Hard revocations address the following problem: If a private key was compromised, then the attacker can issue signatures using that key. This means, the attacker could issue a signature dated before the revocation, impersonating the owner of the key. A recipient of that signature would mistakenly consider this signature valid if the issuing key has been soft revoked. This is a problem. To counteract this problem, it is reasonable to clearly mark compromised keys as suspect at any point in time. That’s what hard revocations do.

On the other hand, if the subkey was merely retired using a soft revocation, and the certificate holder moved to a different subkey, then the signatures in the past, made by the retired key, are still valid.

18.2. Certificates are effectively append-only data structures

OpenPGP certificates act as append-only data structures, in practice. Packets that are associated with a certificate cannot be “recalled”, once they were published. Third parties (such as other users, or keyservers) may keep and/or distribute copies of those packets.

While it is not possible to remove elements, once they were publicly associated with an OpenPGP certificate, it is possible to invalidate them by adding new metadata to the certificate. This new metadata could set an expiration time on a component, or explicitly revoke that component. In both cases, no packets are removed from the certificate.

Invalidation resembles removal of a component in a semantical sense. The component is not a valid element of the certificate anymore, at least starting from some point in time. Implementations that handle the certificate may omit the invalid component in their representation.

We have to distinguish the “packet level” information about a certificate from an application-level view of that certificate. The two may differ.

18.2.1. Reasoning about append-only properties in a distributed system

OpenPGP is a decentral and distributed system. Users can obtain and transmit certificate information about their own, as well as other users’, certificates using a broad range of mechanisms. These mechanisms include keyservers, manual handling, Web Key Directory (WKD) and Autocrypt.
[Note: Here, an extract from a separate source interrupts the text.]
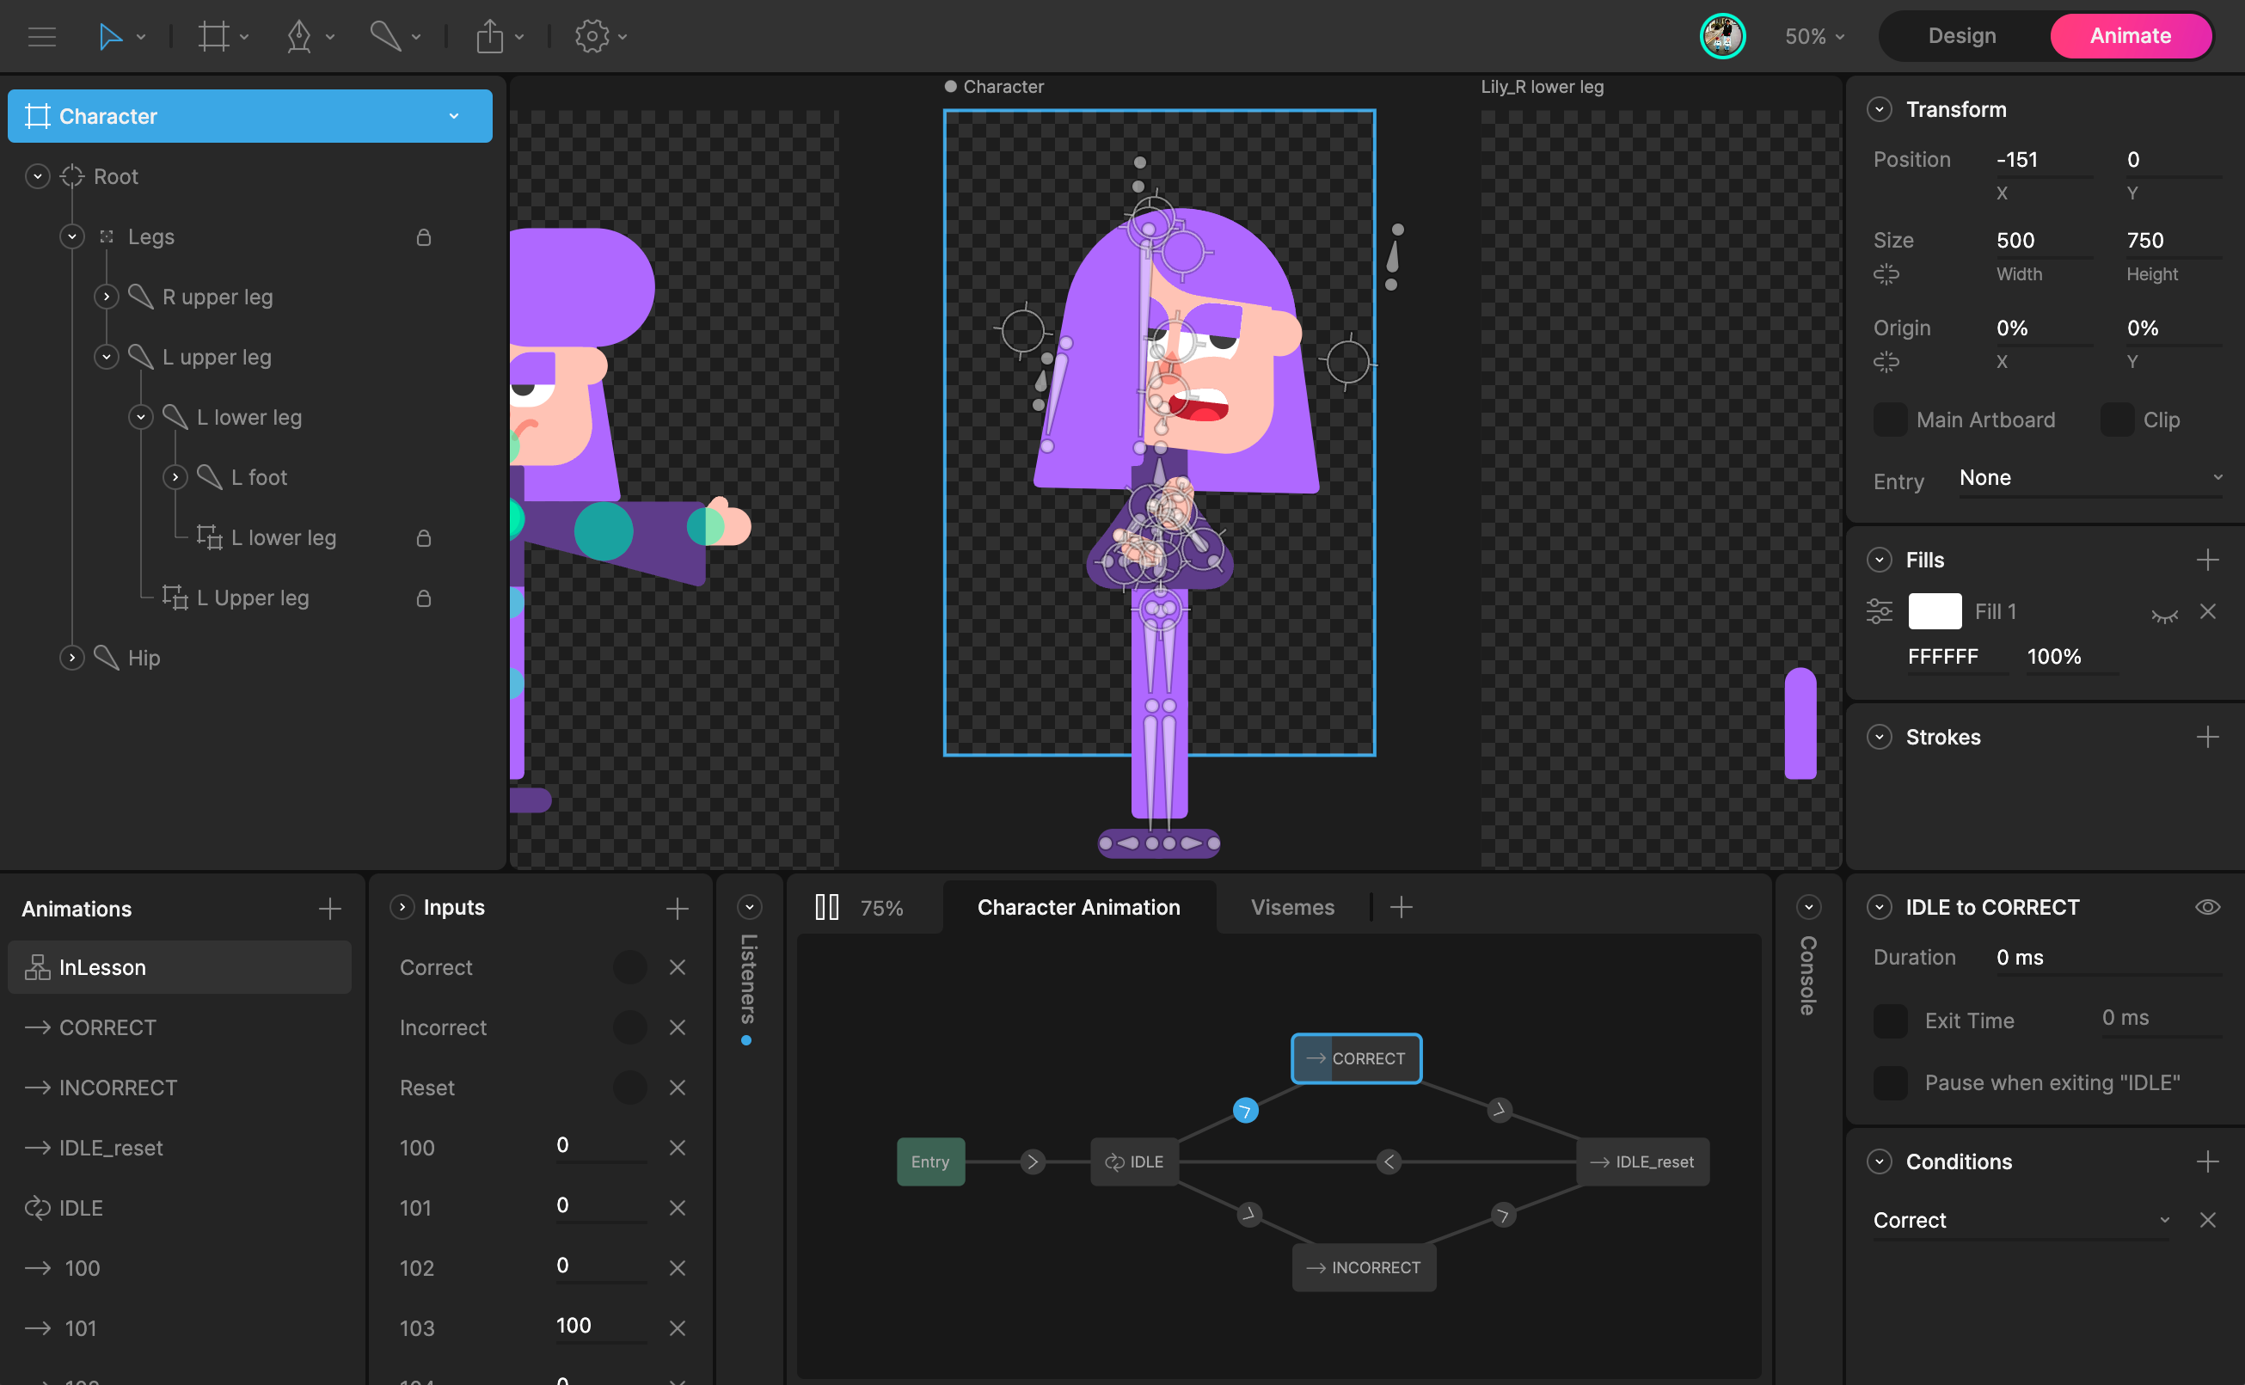2245x1385 pixels.
Task: Select the INCORRECT state node
Action: point(1364,1268)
Different users’ OpenPGP software may obtain different views of a particular certificate, over time. Individual users’ OpenPGP instances have to reconcile and store a combined version of the possibly disparate elements they obtain from different sources.
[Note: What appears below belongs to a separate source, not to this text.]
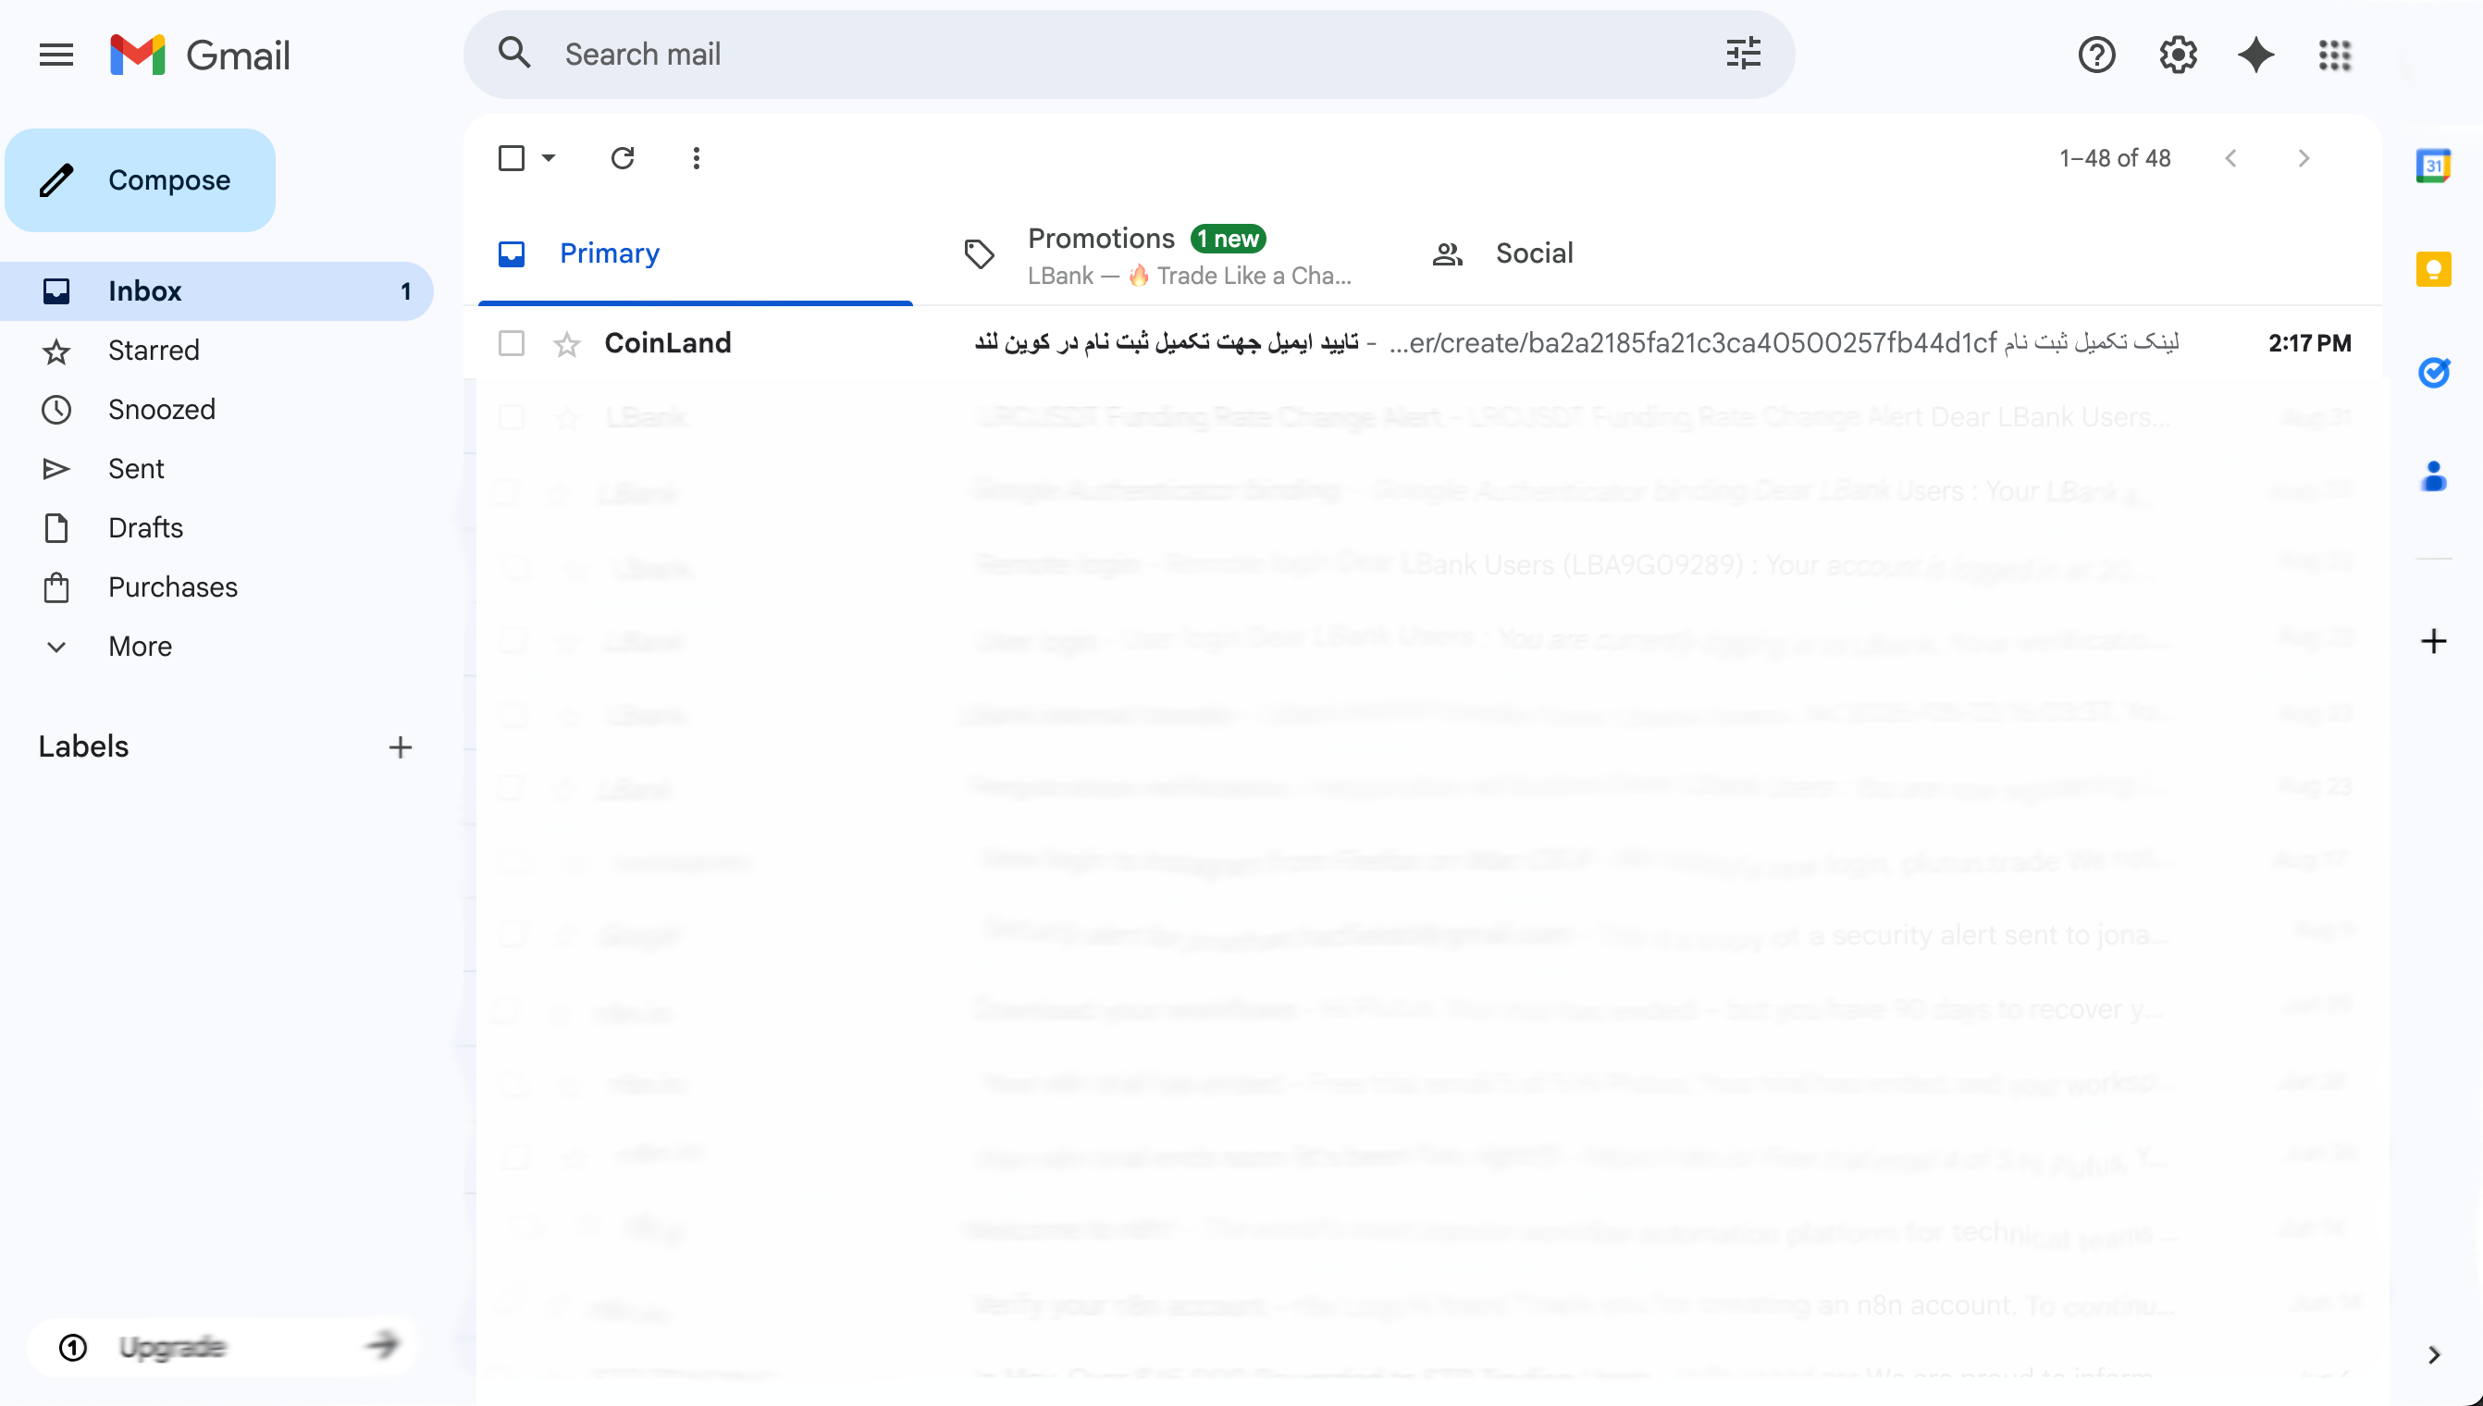Tick the select-all messages checkbox
2483x1406 pixels.
click(511, 158)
In practice, this means that various OpenPGP users may have differing views of any given certificate. For various reasons, not all users will be in possession of a fully up-to date and complete version of a certificate.

There are various potential problems associated with this fact: Users may not be aware that a component has been invalidated by the certificate holder. Revocations may not have been propagated to some third party. So for example, they may not be aware that the certificate holder has rotated their encryption subkey to a new one, and doesn’t want to receive messages encrypted to the previous encryption subkey.

One mechanism that addresses a part of this issue is expiration: By setting their certificates to expire after an appropriate interval, certificate holders can force their communication partners to refresh their certificate, e.g. from a keyserver[2].

Good practices, like setting appropriate expiration times, can mitigate the complexity of the inherently distributed nature of certificates.

However, such mitigations by definition cannot address all possible cases of outdated certificate information in a decentralized, asynchronous system such as OpenPGP. So a defensive approach is generally appropriate when reasoning about the view of certificates that different actors have.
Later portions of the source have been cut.